**Challenge**
Retype all of the items below character for character.
-- START The input --
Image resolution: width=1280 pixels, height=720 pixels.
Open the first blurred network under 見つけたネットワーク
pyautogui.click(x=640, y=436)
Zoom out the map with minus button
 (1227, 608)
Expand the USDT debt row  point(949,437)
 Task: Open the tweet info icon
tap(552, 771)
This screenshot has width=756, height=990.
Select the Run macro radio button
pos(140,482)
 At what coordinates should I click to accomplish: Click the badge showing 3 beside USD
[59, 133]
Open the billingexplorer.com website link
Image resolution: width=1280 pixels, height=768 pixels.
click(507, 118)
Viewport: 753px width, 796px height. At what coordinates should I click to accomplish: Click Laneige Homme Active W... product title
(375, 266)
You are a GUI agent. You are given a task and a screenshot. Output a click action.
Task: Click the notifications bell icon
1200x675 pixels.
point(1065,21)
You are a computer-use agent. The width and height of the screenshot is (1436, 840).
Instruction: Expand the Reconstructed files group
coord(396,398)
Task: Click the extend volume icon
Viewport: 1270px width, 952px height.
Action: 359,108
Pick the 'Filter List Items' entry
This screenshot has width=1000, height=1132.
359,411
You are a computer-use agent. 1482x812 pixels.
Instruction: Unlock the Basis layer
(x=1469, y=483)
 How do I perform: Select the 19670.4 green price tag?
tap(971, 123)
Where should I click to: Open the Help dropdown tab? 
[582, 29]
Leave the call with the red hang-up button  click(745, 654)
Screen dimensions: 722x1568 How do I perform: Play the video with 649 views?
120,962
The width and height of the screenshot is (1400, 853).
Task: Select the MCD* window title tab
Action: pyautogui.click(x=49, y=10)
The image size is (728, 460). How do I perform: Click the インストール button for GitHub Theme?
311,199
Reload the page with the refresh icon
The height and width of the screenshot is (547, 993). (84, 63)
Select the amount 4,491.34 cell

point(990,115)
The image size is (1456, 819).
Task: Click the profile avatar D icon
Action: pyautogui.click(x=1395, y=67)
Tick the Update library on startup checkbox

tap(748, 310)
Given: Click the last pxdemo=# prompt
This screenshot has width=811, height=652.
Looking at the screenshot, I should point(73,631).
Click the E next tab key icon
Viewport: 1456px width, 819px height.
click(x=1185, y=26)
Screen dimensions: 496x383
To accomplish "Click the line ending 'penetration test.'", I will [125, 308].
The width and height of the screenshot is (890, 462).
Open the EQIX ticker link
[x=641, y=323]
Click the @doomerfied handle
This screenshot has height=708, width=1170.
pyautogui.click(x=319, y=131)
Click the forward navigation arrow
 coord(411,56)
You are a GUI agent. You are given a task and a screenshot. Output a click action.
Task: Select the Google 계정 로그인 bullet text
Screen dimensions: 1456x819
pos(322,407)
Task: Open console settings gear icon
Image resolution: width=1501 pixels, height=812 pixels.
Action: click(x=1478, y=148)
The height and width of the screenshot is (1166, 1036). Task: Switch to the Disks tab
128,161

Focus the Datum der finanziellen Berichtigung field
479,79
-- END The input --
**Response to the exercise**
Image resolution: width=1280 pixels, height=720 pixels.
Open the first blurred network under 見つけたネットワーク
pyautogui.click(x=640, y=436)
Zoom out the map with minus button
 (1227, 608)
Expand the USDT debt row  point(949,437)
 Task: Open the tweet info icon
tap(552, 771)
This screenshot has width=756, height=990.
Select the Run macro radio button
pos(140,482)
 At what coordinates should I click to accomplish: Click the badge showing 3 beside USD
[59, 133]
Open the billingexplorer.com website link
Image resolution: width=1280 pixels, height=768 pixels.
click(507, 118)
Viewport: 753px width, 796px height. At what coordinates should I click to accomplish: Click Laneige Homme Active W... product title
(375, 266)
You are a GUI agent. You are given a task and a screenshot. Output a click action.
Task: Click the notifications bell icon
1200x675 pixels.
point(1065,21)
You are a computer-use agent. The width and height of the screenshot is (1436, 840).
Instruction: Expand the Reconstructed files group
coord(396,398)
Task: Click the extend volume icon
Viewport: 1270px width, 952px height.
Action: 359,108
Pick the 'Filter List Items' entry
This screenshot has width=1000, height=1132.
359,411
You are a computer-use agent. 1482x812 pixels.
Instruction: Unlock the Basis layer
(x=1469, y=483)
 How do I perform: Select the 19670.4 green price tag?
tap(971, 123)
Where should I click to: Open the Help dropdown tab? 
[582, 29]
Leave the call with the red hang-up button  click(745, 654)
Screen dimensions: 722x1568 How do I perform: Play the video with 649 views?
120,962
The width and height of the screenshot is (1400, 853).
Task: Select the MCD* window title tab
Action: pyautogui.click(x=49, y=10)
The image size is (728, 460). How do I perform: Click the インストール button for GitHub Theme?
311,199
Reload the page with the refresh icon
The height and width of the screenshot is (547, 993). (84, 63)
Select the amount 4,491.34 cell

point(990,115)
The image size is (1456, 819).
Task: Click the profile avatar D icon
Action: pyautogui.click(x=1395, y=67)
Tick the Update library on startup checkbox

tap(748, 310)
Given: Click the last pxdemo=# prompt
This screenshot has width=811, height=652.
Looking at the screenshot, I should point(73,631).
Click the E next tab key icon
Viewport: 1456px width, 819px height.
click(x=1185, y=26)
Screen dimensions: 496x383
To accomplish "Click the line ending 'penetration test.'", I will [125, 308].
The width and height of the screenshot is (890, 462).
Open the EQIX ticker link
[x=641, y=323]
Click the @doomerfied handle
This screenshot has height=708, width=1170.
pyautogui.click(x=319, y=131)
Click the forward navigation arrow
 coord(411,56)
You are a GUI agent. You are given a task and a screenshot. Output a click action.
Task: Select the Google 계정 로그인 bullet text
Screen dimensions: 1456x819
pos(322,407)
Task: Open console settings gear icon
Image resolution: width=1501 pixels, height=812 pixels.
Action: click(x=1478, y=148)
The height and width of the screenshot is (1166, 1036). Task: Switch to the Disks tab
128,161

Focus the Datum der finanziellen Berichtigung field
479,79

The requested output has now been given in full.